- [Tarefas escritas]
a - Enumere todas as pessoas referidas pelo nome no texto sobre os comandantes militares dos EUA.
b - Retome o texto sobre os comandantes militares dos EUA no ponto em que termina e prossiga-o.

- [Texto fornecido]
____
Os Comandantes Militares dos EUA, a Constituição, e D.Trump.
O General Milley, Comandante das Forças Armadas dos Estados Unidos da América, e o General Hyten, Vice-Comandante, já deram sinais suficientes do que é a sua interpretação do papel das Forças Armadas numa Democracia.
O General Milley, porque se apressou a pedir desculpa de ter estado ao lado de D.Trump quando este se deslocou a um local onde decorria uma manifestação pacífica que momentos antes tinha sido dispersada através de recurso abusivo a forças de segurança.
E não se deve esquecer que, interrogado há algum tempo sobre eventuais intenções de D.Trump de lançar ataques sobre 52 locais culturais do Irão, respondeu secamente que "seguiremos as leis do conflito armado", em sinal evidente de que havia limites para as ordens presidenciais.
Por outro lado, recorde-se que o General Hyten, nas suas anteriores funções de Comandante do Sistema Estratégico de Defesa Nuclear dos EUA, tinha afirmado que antes de obedecer a uma ordem presidencial de uso de armas nucleares verificaria primeiro a sua legalidade.
____
- [Registos fornecidos]
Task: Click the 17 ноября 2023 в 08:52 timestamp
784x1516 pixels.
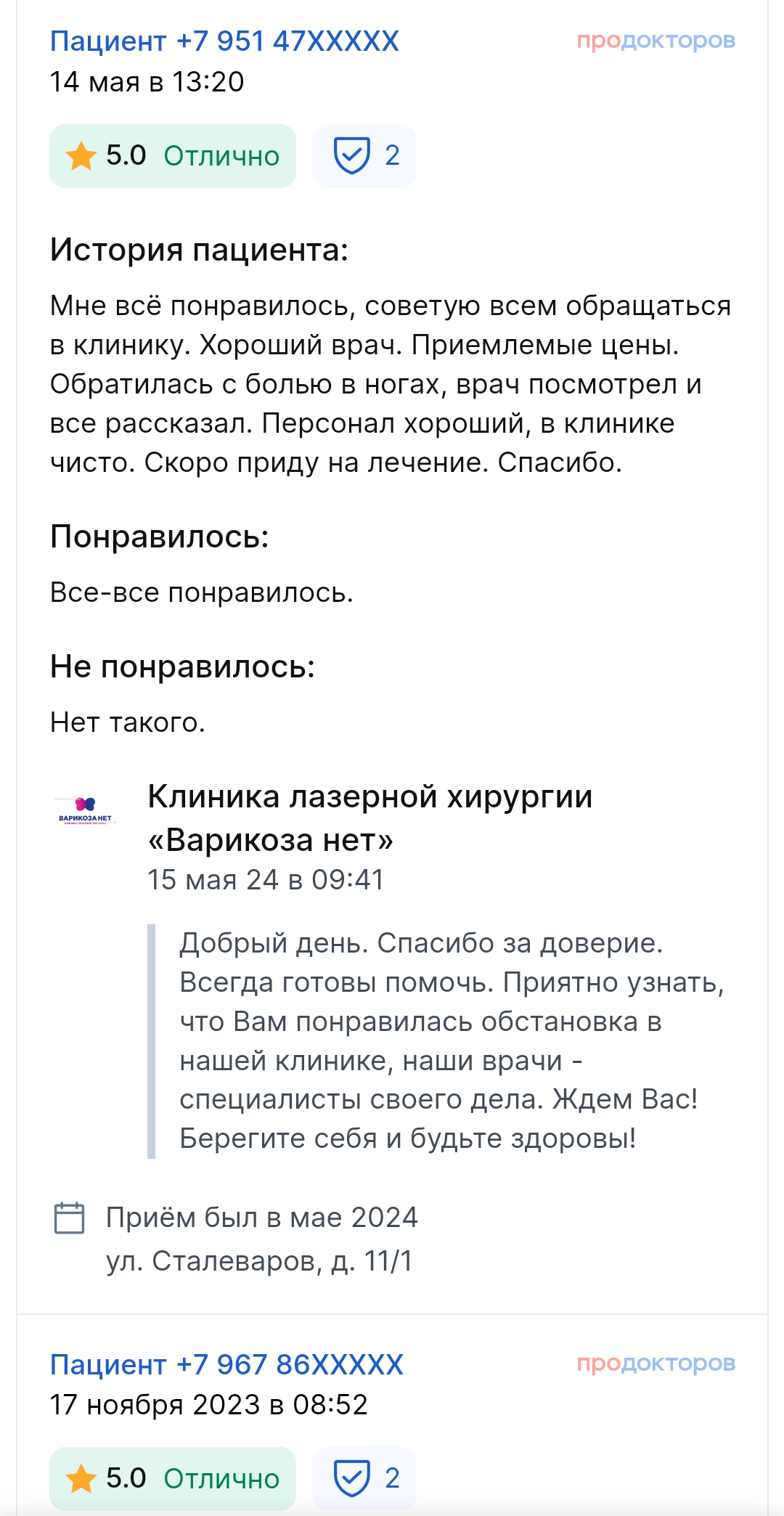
____
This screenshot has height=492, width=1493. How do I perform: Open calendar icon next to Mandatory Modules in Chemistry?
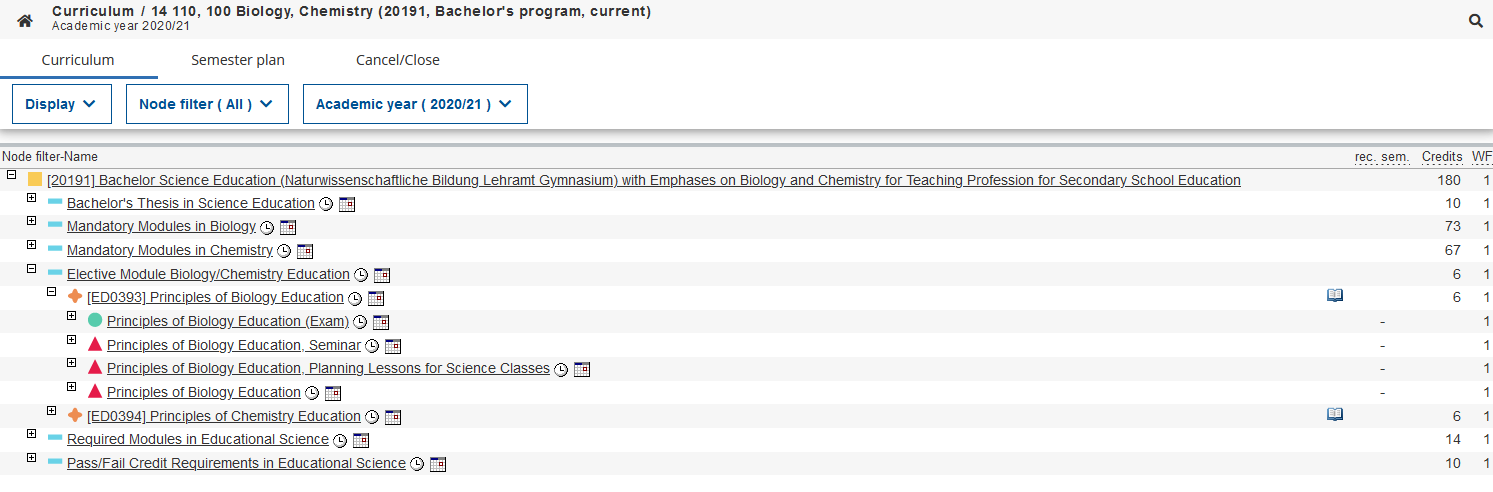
____
- [Respostas ao exercício]
a - General Milley, General Hyten, D.Trump

b -
Acentue-se igualmente (ou principalmente) que o General Milley
referiu na passada semana que as Forças Armadas não intervirão de modo nenhum em processos de apuramento de resultados eleitorais que são de exclusiva competência do Supremo Tribunal e do Congresso.
Isto num momento em que se admitem hipóteses de se chegar ao dia 20 de Janeiro (em que constitucionalmente deve tomar posse o Presidente eleito) com D.Trump a declarar que não entrega provisoriamente as suas funções a Nancy Pelosi - Presidente da Câmara dos Representantes (parlamento) - por entender que a contagem dos votos por correspondência ainda não está terminada (ou que não é fiável).
Trata-se de situações inconcebíveis mas que já passaram a ser objeto de ponderação por parte de muitos analistas naturalmente impressionados com o apego à Casa Branca que D.Trump tem demonstrado, como por exemplo através do seu uso para anúncio da decisão do seu partido de o apresentar como candidato - algo que até agora ninguém tinha ousado fazer.
Os Generais Milley e Hyten provavelmente estarão neste momento a pensar no que deverão e poderão fazer caso a Presidente provisória Nancy Pelosi, apoiada em deliberação do Supremo Tribunal, ordene que seja cumprida a Constituição.
E se o Supremo Tribunal - em que os juízes nomeados mais recentemente foram propostos por D.Trump - entender que o voto por correspondência não é fiável dado o seu anormal volume ? Pode dar ordens às Forças Armadas e à Guarda Nacional ? E qual a posição do Congresso ?
As Forças Armadas num Estado de direito democrático não deixam de ter uma responsabilidade constitucional
que evidentemente tem que estar apoiada numa sólida interpretação dos desígnios de um país.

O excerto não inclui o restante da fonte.